We have a lot of NFS datastores, and trying to reduce the number of them. Particularly, for some datastore containing Oracle/SQL databases, we wanted to split them by putting DB in one datastore, and combine multiple OS portions from different VM's into the other datastores, thus, when we take snapshots for the purpose of backing them up and restoring, we can only take snapshots on datastores containing OS's, and without the need to take the snapshot on the datastore containing DB, because DB will be backed up by different DB backup tools. It also means that one VM could be spanned to be more than one datastores, as the result.
Are there any issues or concerns can you thin of with this approach?
I think its a good idea to have database files running on a different datastore may be with better performance and better management of backup.

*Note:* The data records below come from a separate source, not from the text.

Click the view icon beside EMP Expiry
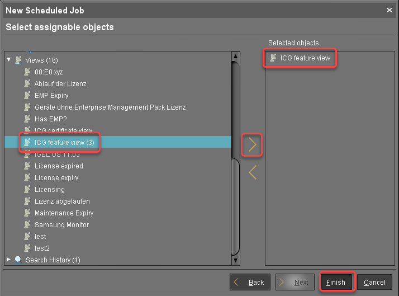Screen dimensions: 399x296 [x=27, y=95]
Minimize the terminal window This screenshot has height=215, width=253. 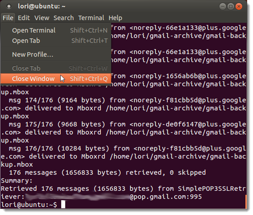(223, 7)
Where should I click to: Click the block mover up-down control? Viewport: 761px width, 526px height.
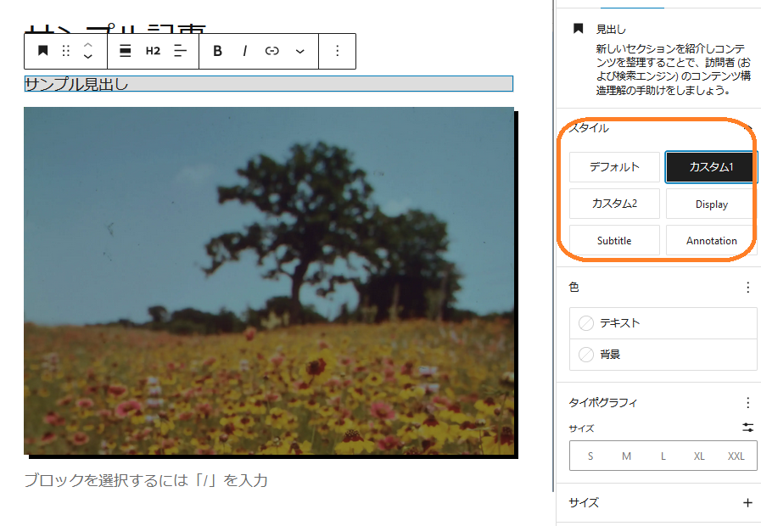pos(87,51)
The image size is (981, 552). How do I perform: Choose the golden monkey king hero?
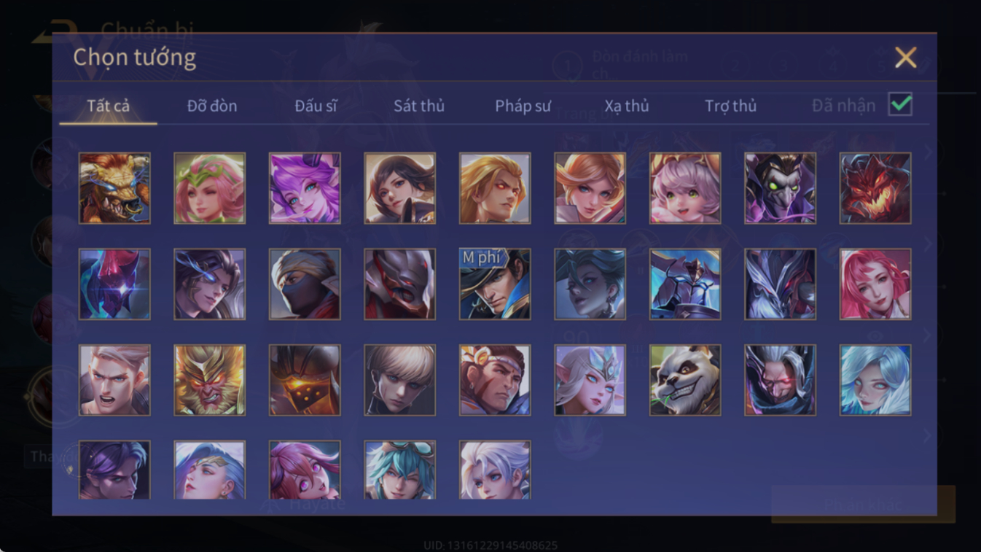click(x=210, y=380)
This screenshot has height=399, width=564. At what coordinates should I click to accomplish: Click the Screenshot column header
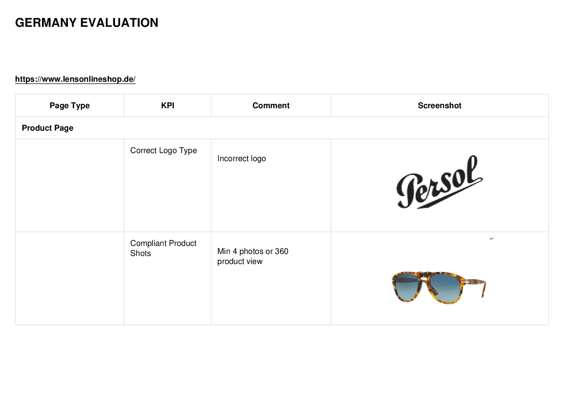click(440, 106)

But, since the entire state of the VM will be saved while taking a snapshot (which includes all the vmdks that it uses irrespective of the datastore), you might not have any advantage wrt VM snapshots.
Hope this helps.
Thanks,
Sandeep
Sorry, what advantage of VM snapshot am I losing? Please advise.

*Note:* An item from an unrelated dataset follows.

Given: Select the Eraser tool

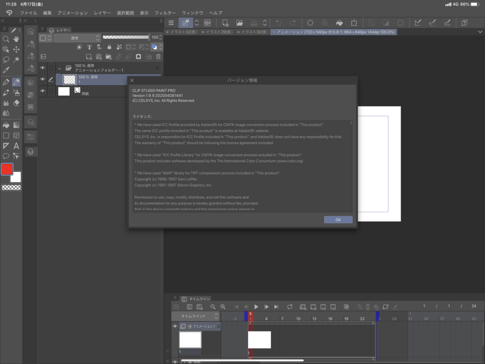Looking at the screenshot, I should pos(16,103).
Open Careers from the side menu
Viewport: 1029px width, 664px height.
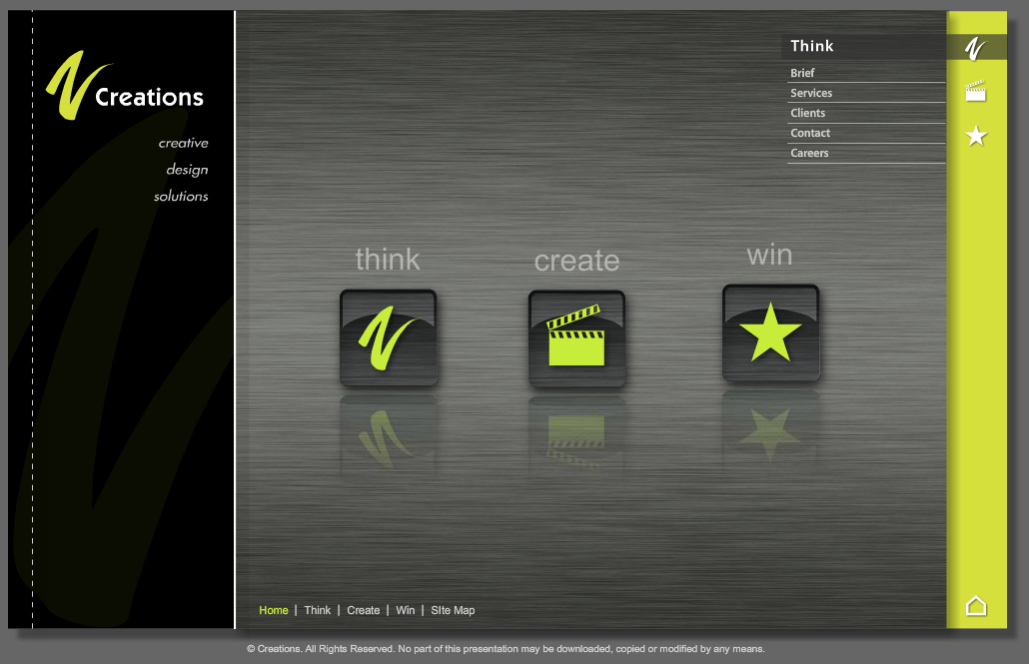809,153
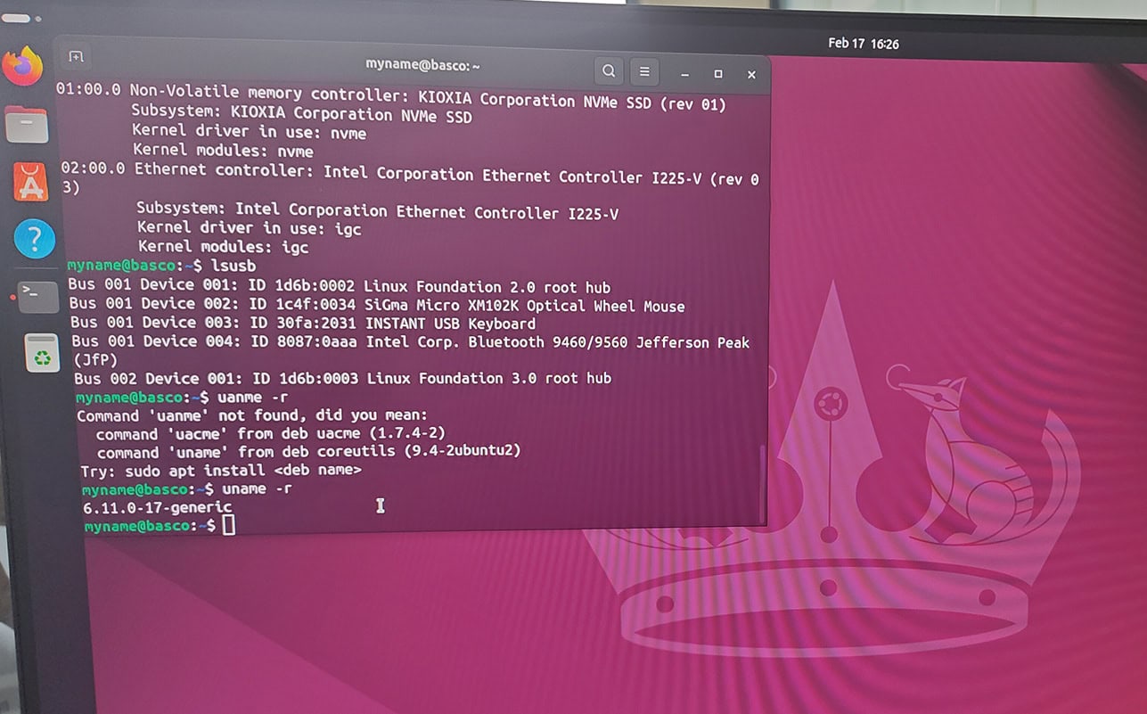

The only thing I know of is that I need to exclude these DB mounts when I restore a VM from Datastore Snapshot, because these DB related vmdk's might not be in the same datastore.

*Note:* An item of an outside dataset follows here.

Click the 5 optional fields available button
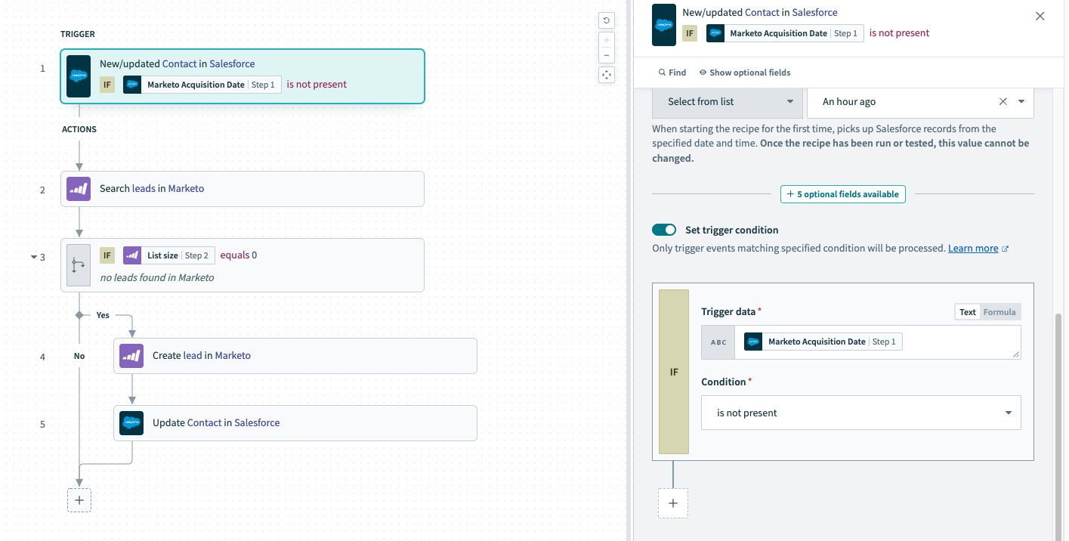This screenshot has height=541, width=1069. 842,194

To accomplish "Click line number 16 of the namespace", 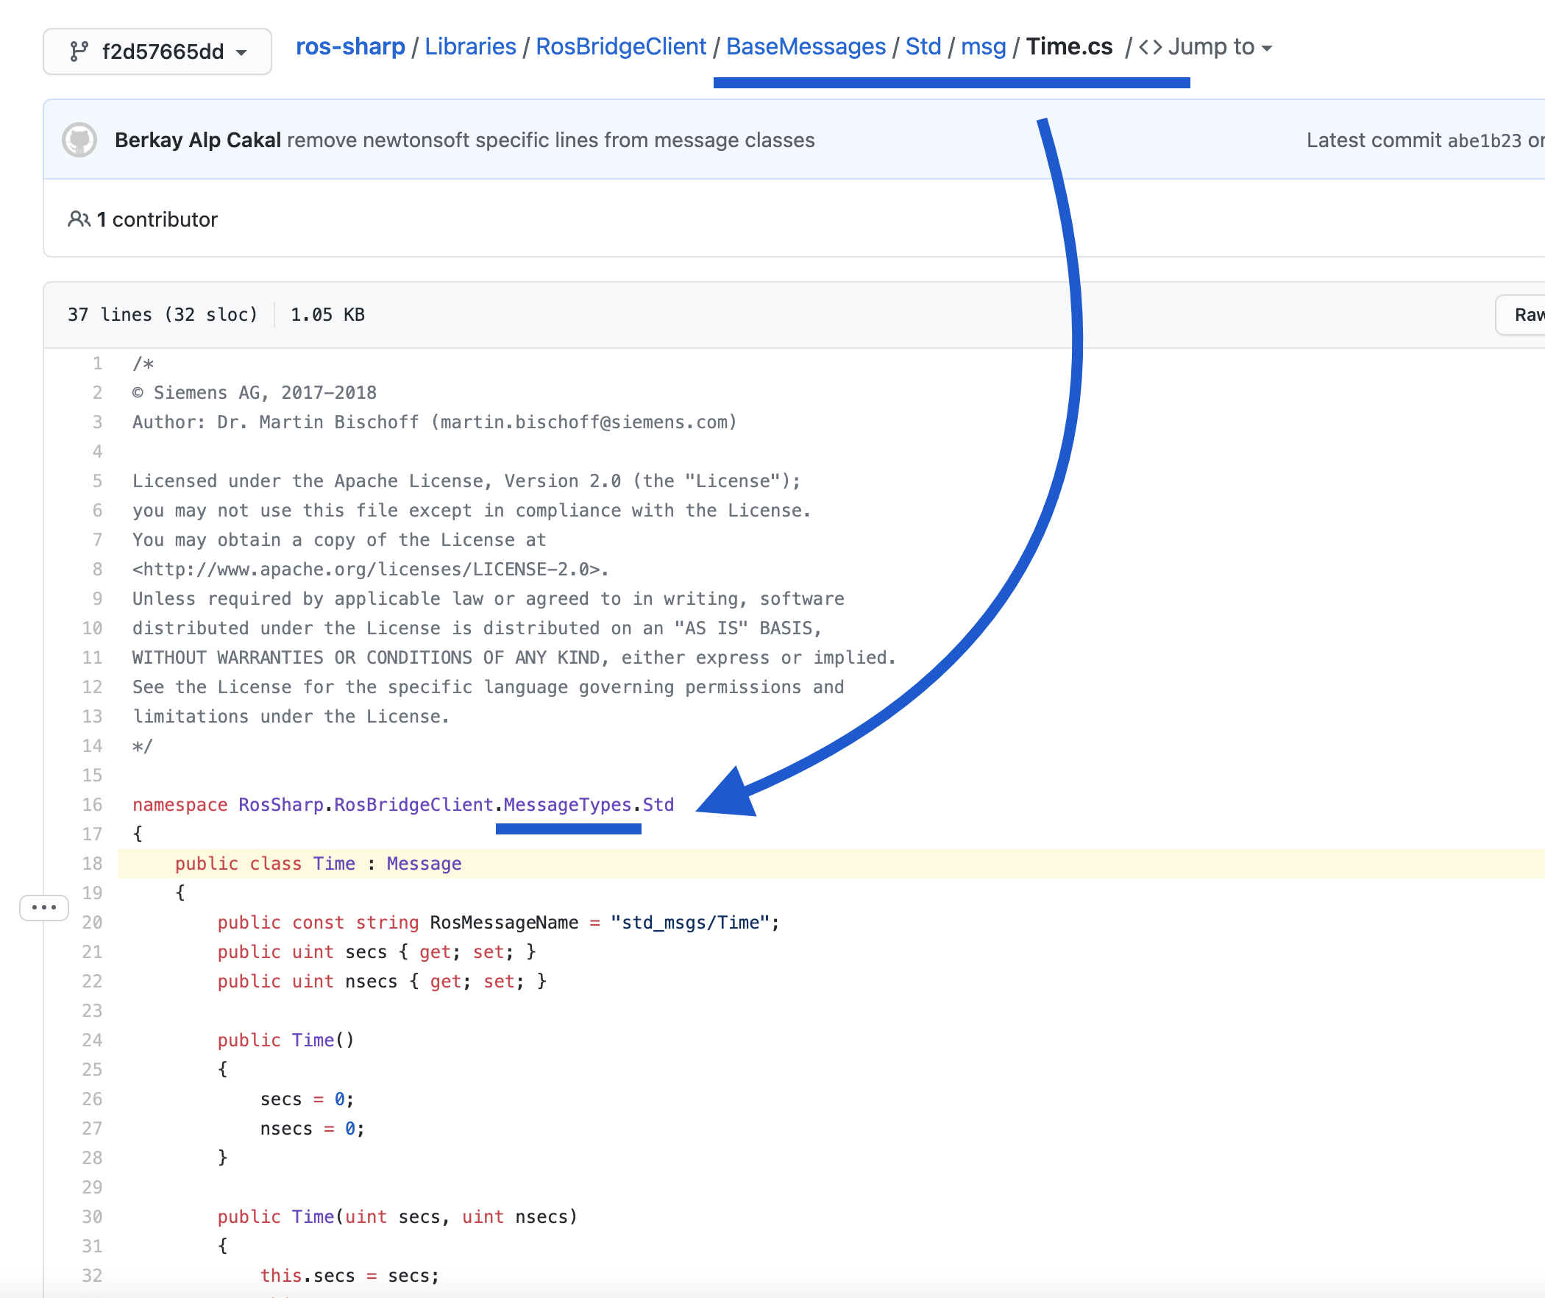I will [x=93, y=804].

If I take the snapshot on individual VM, then the snapshot should be still useful without DB portion.
Just to reiterate my questions here, or there will be no issues for this type of merging?
The only concern with this approach, and it's something I've seen several times, is now you've purposefully created multiple failure domains where, previously, only one existed per VM. So in your use case that primarily addresses DB VMs, let's say you have four different VMDKs with each one performing a certain function and those, in turn, distributed to different NFS mounts. If any one of those four mounts is interrupted, you will not only lose the capabilities of whatever disk it was holding but it's very possible the entire VM could stop responding (this is not at all uncommon). You're adding complexity here for the sake of data protection, so ultimately you have to contend with and reconcile if that complexity and risk are worth the gains you would make. If you don't have a backup application that uses VADP, you may want to investigate that which gives you the flexibility to exclude certain drives from processing (for example, your DB drive(s)).
Good points, Thanks!
One more followup. Can you foresee any issues when we perform restoration, if we split OS portion with the rest of VMDK's for DB/Apps?
That'll probably depend on your backup application and if it's capable of a split restore like that. Many are not.